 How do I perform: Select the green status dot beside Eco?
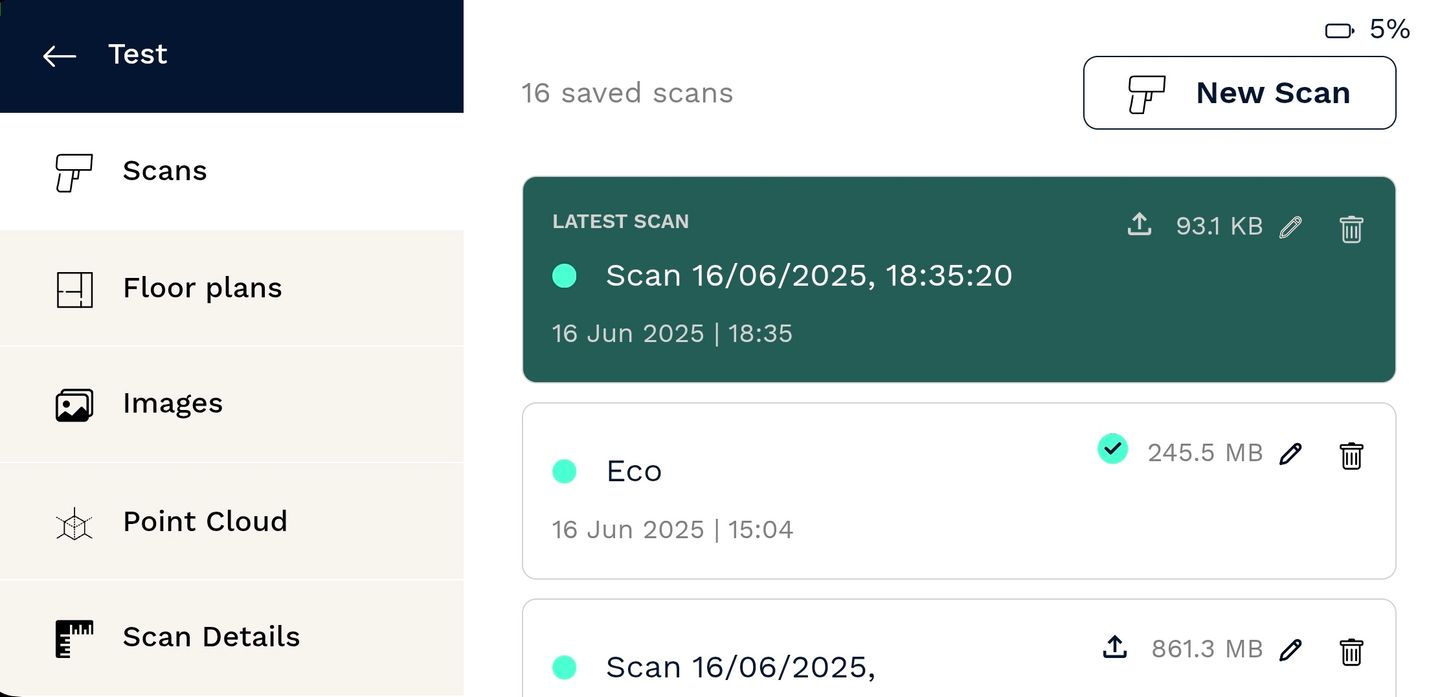pyautogui.click(x=564, y=471)
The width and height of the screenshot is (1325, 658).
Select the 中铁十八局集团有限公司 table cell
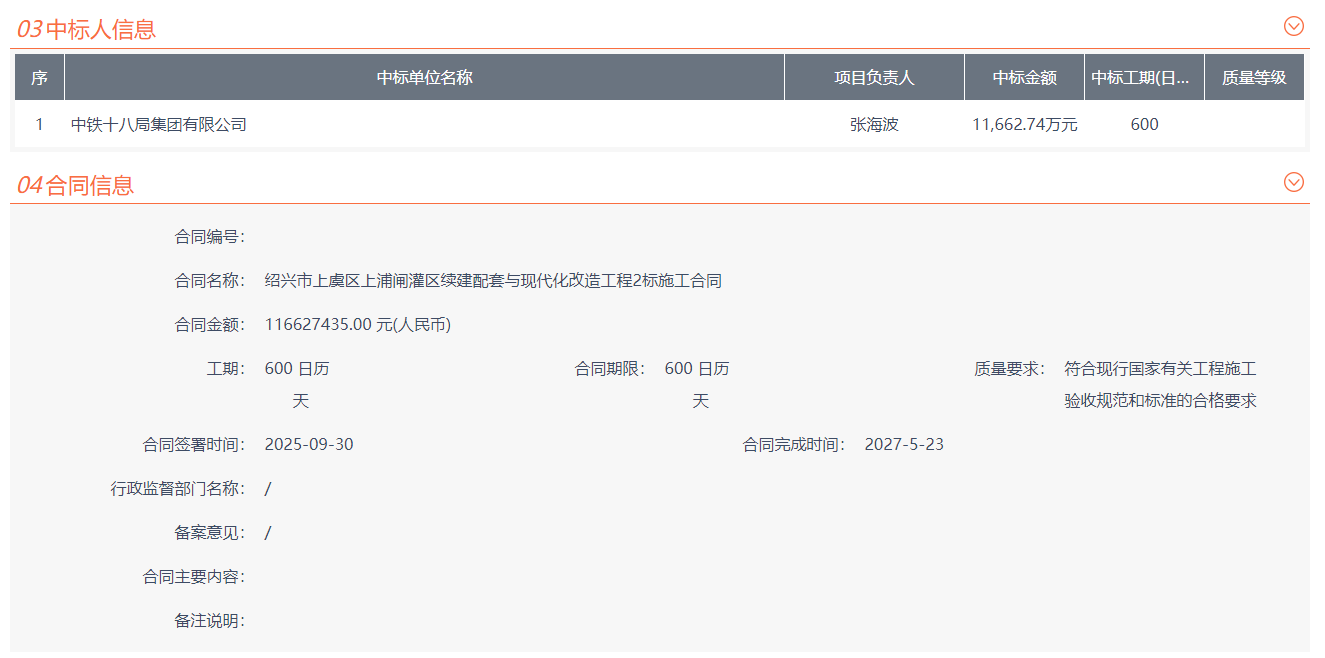pos(159,125)
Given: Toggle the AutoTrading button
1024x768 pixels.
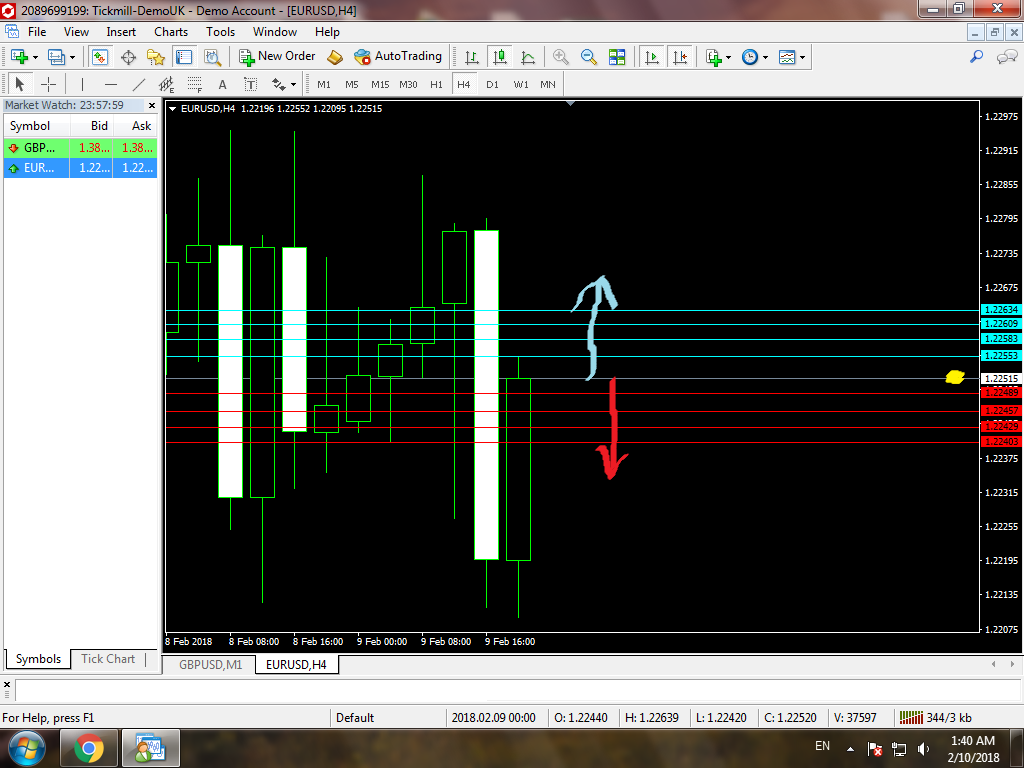Looking at the screenshot, I should click(398, 57).

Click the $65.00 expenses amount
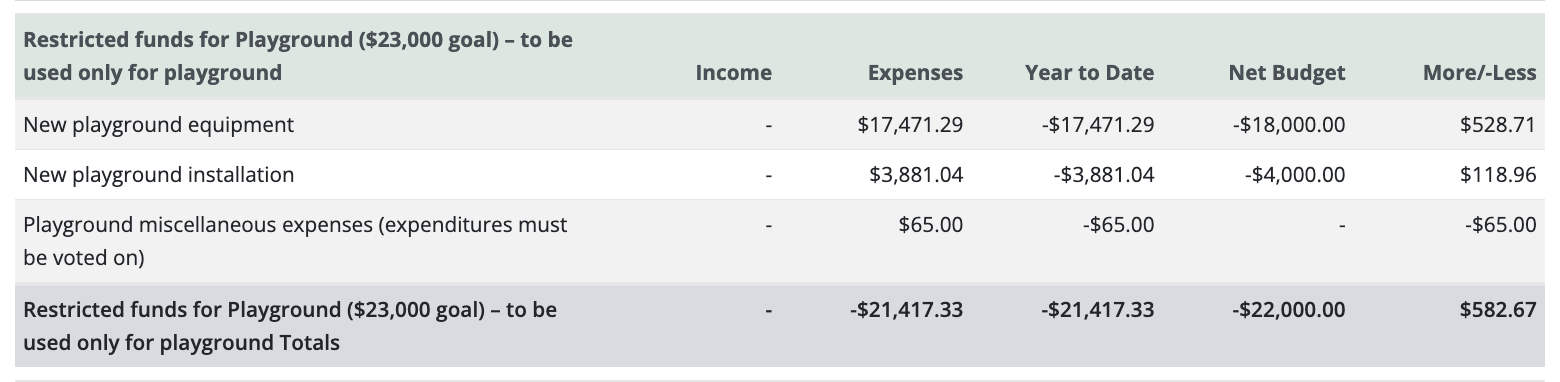coord(931,225)
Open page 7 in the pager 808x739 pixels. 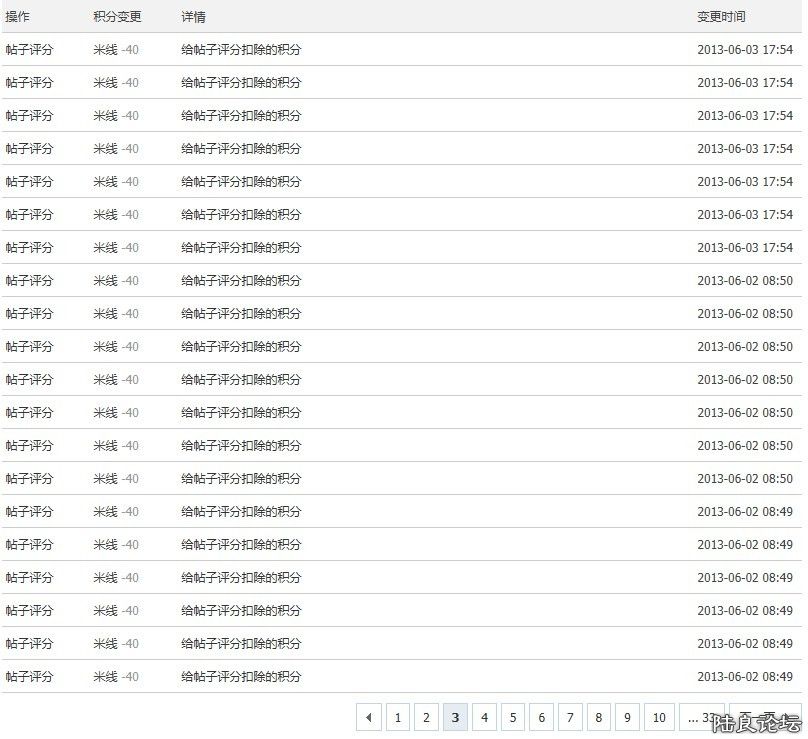point(570,717)
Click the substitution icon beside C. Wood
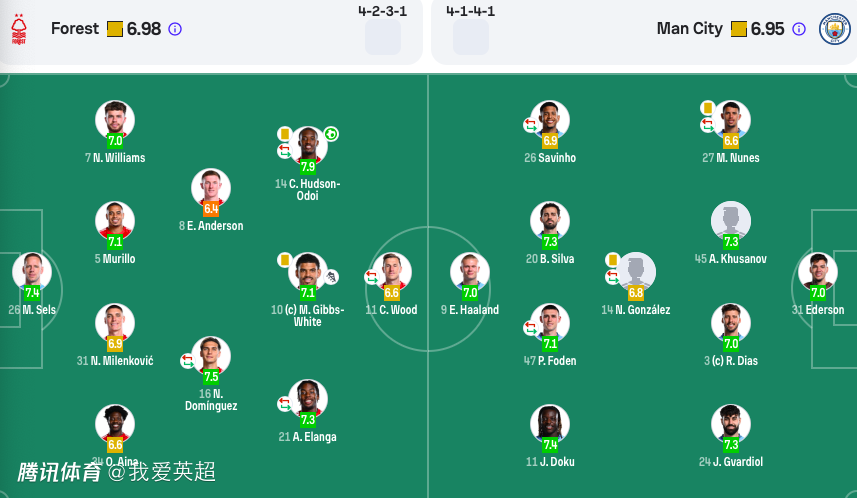Image resolution: width=857 pixels, height=498 pixels. (x=372, y=276)
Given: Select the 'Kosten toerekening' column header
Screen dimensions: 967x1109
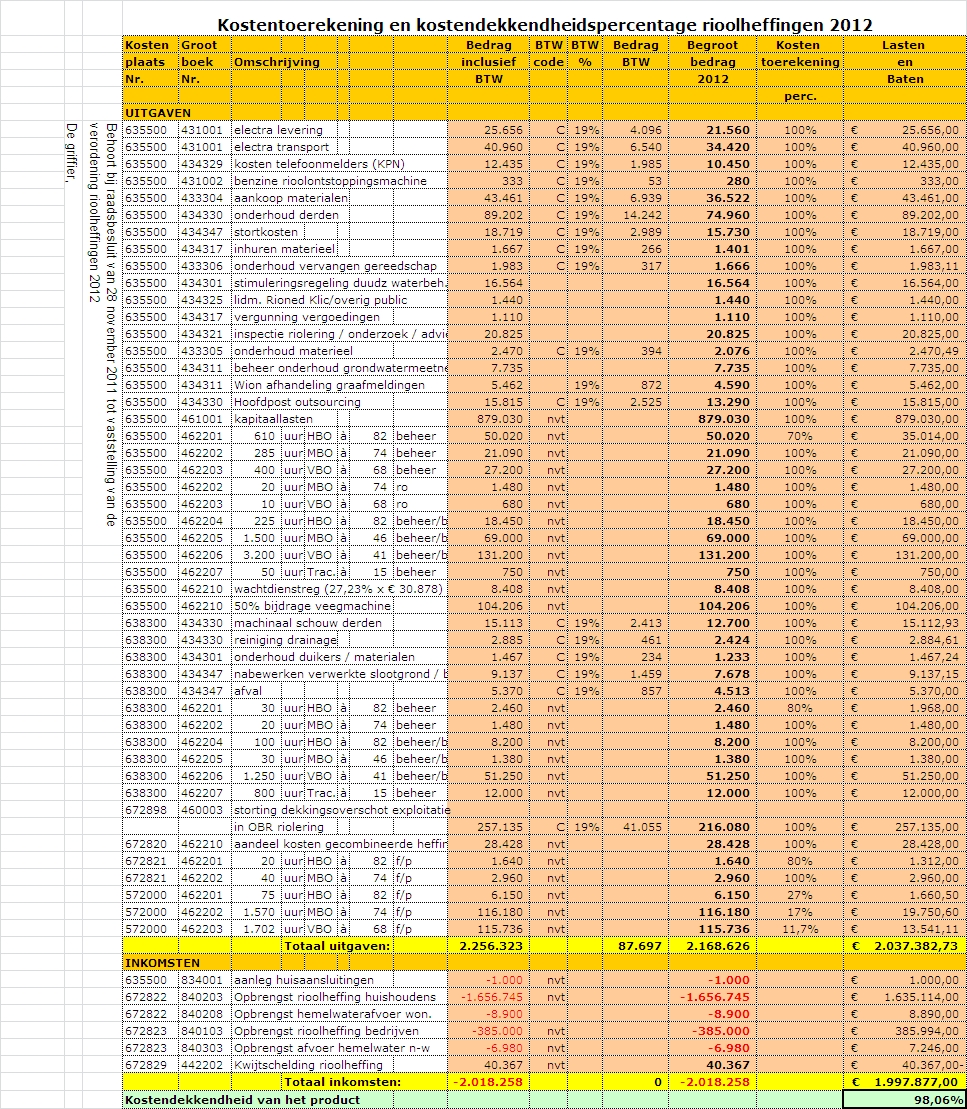Looking at the screenshot, I should pyautogui.click(x=800, y=53).
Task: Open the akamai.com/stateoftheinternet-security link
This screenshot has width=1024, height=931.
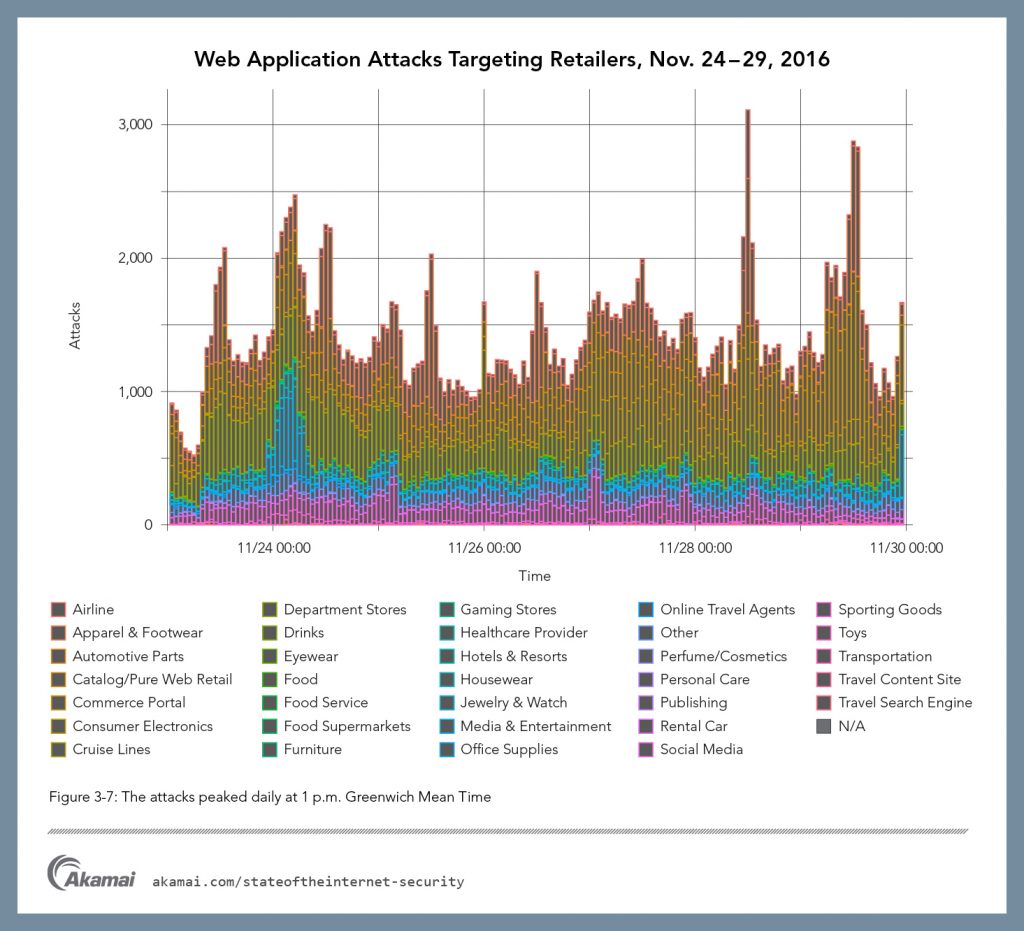Action: [307, 882]
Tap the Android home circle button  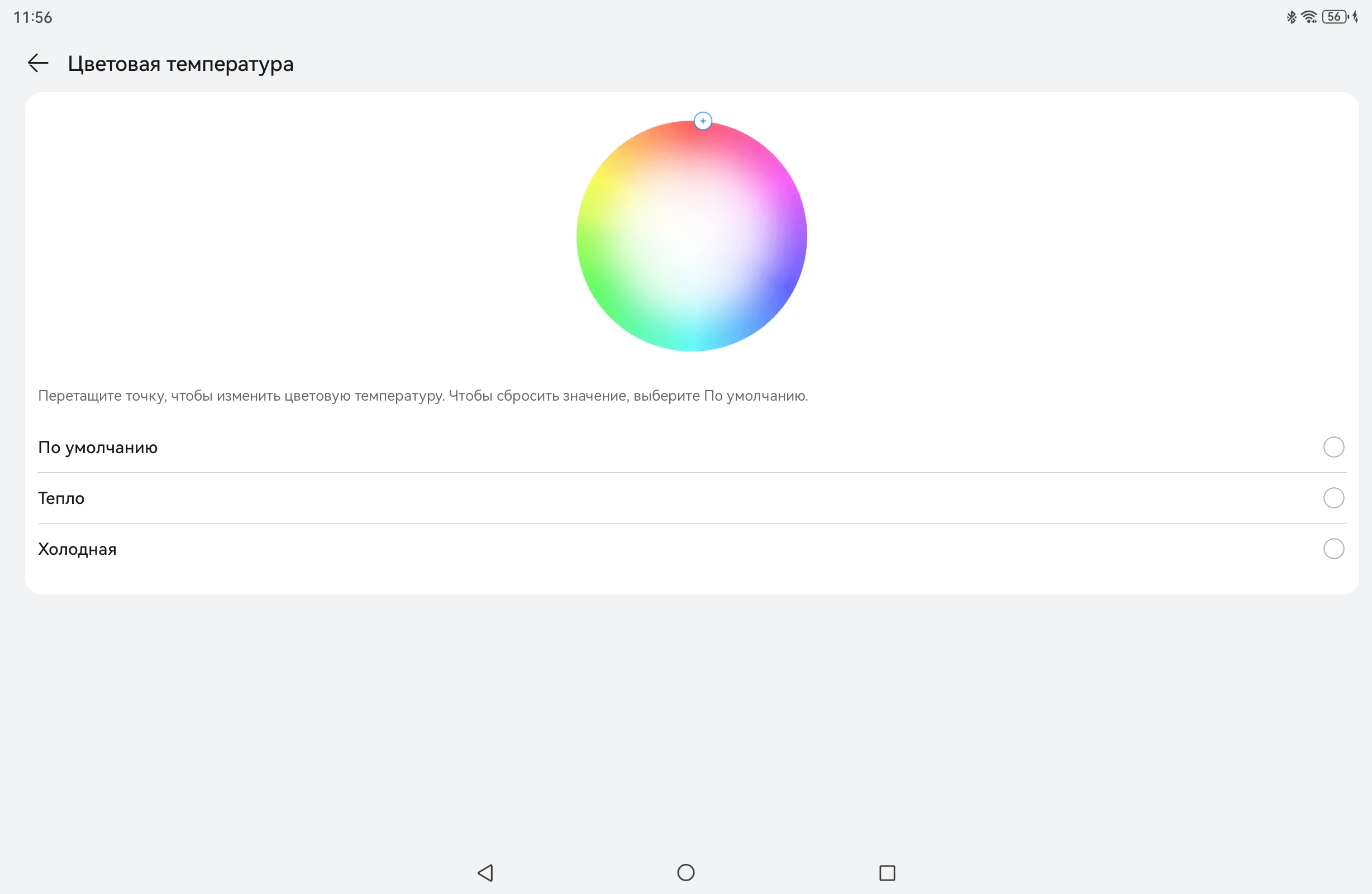pyautogui.click(x=685, y=873)
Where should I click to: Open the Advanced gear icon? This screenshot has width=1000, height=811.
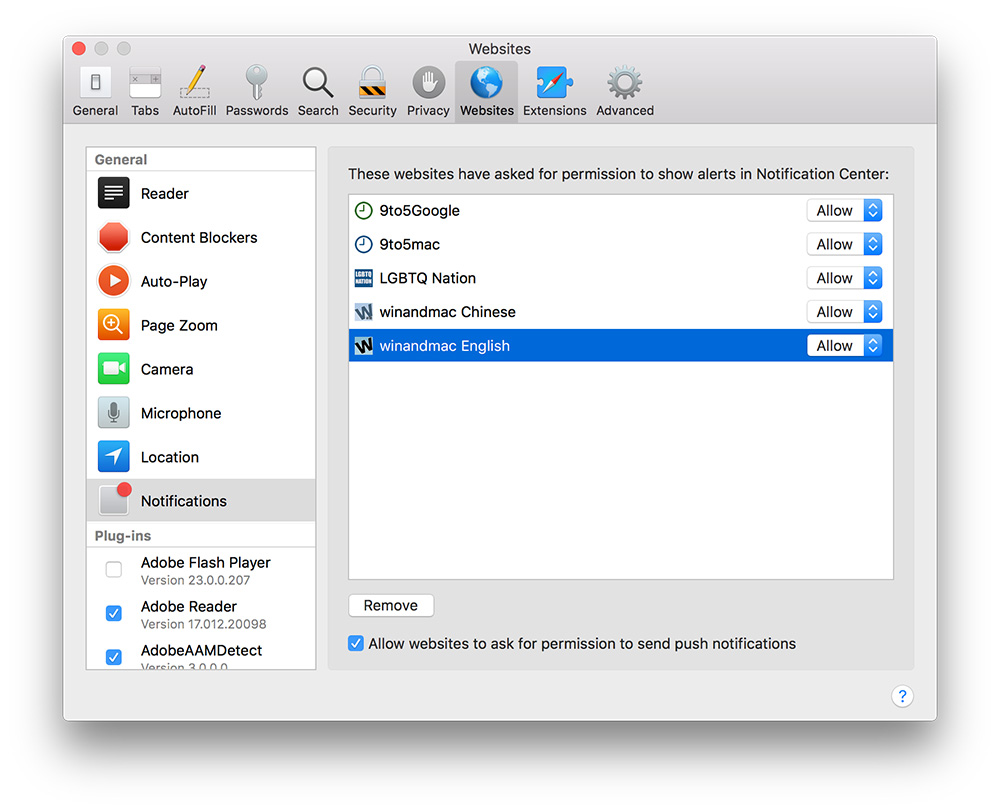[x=625, y=84]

* Requirement: The answer must consist of every line from the listing above that includes the word "Given".

* Output for this task:
Given: Toggle the AutoTrading button
Given: Select the 'Kosten toerekening' column header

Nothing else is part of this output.